Boxing is a business and the promoters look for the easiest route to sell seats and to sell to the TVs. Ultimately it is the TV companies that are the most powerful in making the best matches. Rankings or Organisations don't come in to it. The problem is that promoters and therefore fighters align with one TV station and if rival TV companies have the best two fighters in a division that fight is unlikely to happen. I have no doubt that both those fighters will want to fight. Only when a fighter has no other meaningful fights left can the mega fights be made. It is not possible to make the best matches at all times, it is as simple as that.
An ambtion I may have had from September 2013 to June 2014. I pushed what I saw were problems with rankings like the Ring's and yours, I was especially zealous because I felt many other fans could've overlooked the inconsistencies of the basic model as I had for years. I went ahead and tried something, then after several months saw it wasn't enough, and realised any effort to establish rankings and championships is impossible and pointless. I changed my mind. Now it's occasional trolling that gives me meaning as a boxing fan
My only issue with the concept of linearity is the same it always has been, the lack of prestige the title holds. I know someone will tell me the best fighter doesn't have to be the champion of the division and this is a fact which goes back as far as championship history itself, but it still remains my only grumble. I'd love it if everyone bar lineal champions where not called champions and instead were called challengers, even by the media. "Well done kovalev, you have unified 3 titles but we can't call you champ until you beat stevenson" I don't actually disagree with titles, I think they serve a purpose, I just don't like the lack of clarity. Not sure if this grumble of mine will ever be solved in my lifetime but I'd rather be part of the solution than the problem and that's why I personally refuse to rank Golovkin ahead of cotto presently. H2H he smashes him; I've no doubt he'd be a huge favourite. But that's only in my opinion the facts show it was cotto who beat martinez. I would like cotto and ward to leave their divisions and stop holding the championship hostage but it is their championship to hold.
Congratulations on winning first place @ the Special Olympics.
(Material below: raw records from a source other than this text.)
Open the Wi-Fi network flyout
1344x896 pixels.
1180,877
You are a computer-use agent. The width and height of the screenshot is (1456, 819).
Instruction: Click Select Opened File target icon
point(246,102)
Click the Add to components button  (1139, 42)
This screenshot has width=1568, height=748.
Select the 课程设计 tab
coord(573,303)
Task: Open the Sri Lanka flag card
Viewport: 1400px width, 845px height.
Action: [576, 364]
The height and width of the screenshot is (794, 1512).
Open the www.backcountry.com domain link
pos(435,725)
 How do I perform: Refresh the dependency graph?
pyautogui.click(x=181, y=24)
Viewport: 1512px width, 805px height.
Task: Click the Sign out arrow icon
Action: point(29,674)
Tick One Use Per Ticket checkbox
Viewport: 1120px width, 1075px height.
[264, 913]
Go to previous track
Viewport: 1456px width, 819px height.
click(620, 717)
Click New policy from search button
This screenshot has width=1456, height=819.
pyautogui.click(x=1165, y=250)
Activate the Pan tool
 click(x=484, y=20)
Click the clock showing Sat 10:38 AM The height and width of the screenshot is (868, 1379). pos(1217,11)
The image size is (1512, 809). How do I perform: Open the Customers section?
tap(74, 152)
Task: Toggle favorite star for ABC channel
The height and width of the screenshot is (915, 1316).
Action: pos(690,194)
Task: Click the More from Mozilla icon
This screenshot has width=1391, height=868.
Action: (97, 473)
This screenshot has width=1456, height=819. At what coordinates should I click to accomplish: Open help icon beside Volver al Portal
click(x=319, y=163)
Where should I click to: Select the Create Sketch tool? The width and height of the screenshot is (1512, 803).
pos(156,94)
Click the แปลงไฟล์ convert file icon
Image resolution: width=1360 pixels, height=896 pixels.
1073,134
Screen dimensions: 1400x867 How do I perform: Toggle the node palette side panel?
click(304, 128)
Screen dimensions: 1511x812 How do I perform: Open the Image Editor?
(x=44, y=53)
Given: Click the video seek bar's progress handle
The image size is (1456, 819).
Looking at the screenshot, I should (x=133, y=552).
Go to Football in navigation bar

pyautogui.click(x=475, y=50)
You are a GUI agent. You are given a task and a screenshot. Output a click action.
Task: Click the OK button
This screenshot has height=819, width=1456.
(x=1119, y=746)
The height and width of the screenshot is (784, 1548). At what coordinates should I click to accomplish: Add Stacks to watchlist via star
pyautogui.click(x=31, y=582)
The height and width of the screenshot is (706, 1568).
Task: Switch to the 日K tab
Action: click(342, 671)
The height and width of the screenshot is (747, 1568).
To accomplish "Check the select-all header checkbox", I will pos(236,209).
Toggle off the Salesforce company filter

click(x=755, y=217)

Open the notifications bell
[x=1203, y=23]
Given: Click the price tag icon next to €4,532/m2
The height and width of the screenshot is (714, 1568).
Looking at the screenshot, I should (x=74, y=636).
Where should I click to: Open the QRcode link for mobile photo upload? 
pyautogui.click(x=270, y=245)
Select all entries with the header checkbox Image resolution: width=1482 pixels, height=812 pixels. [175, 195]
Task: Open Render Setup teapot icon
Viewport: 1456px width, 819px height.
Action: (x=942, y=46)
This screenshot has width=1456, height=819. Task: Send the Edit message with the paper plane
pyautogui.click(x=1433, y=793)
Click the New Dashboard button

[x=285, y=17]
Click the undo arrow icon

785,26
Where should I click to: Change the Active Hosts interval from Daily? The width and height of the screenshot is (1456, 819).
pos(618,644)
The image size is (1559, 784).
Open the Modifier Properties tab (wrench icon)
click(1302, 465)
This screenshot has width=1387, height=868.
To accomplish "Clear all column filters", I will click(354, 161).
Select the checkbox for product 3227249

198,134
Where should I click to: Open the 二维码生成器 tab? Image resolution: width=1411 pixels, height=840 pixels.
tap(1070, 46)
Now run along like a nice re**** and pickup your prize...
Would it matter if the lineal championship held almost universal prestige as the only championship if Arum's power and Cotto's money-making prestige got Cotto the Martinez fight over the more deserving Golovkin? Multiple championships is a problem, but acknowledging a single championship only means something if the most deserving contenders get to compete for the championship. If competitive matchmaking rules boxing and the best fight the best a single championship will almost work itself out on it own.
Yes it would matter. No confusion that way. Golovkin would be seen as the most worthy challenger and not an alternate champ.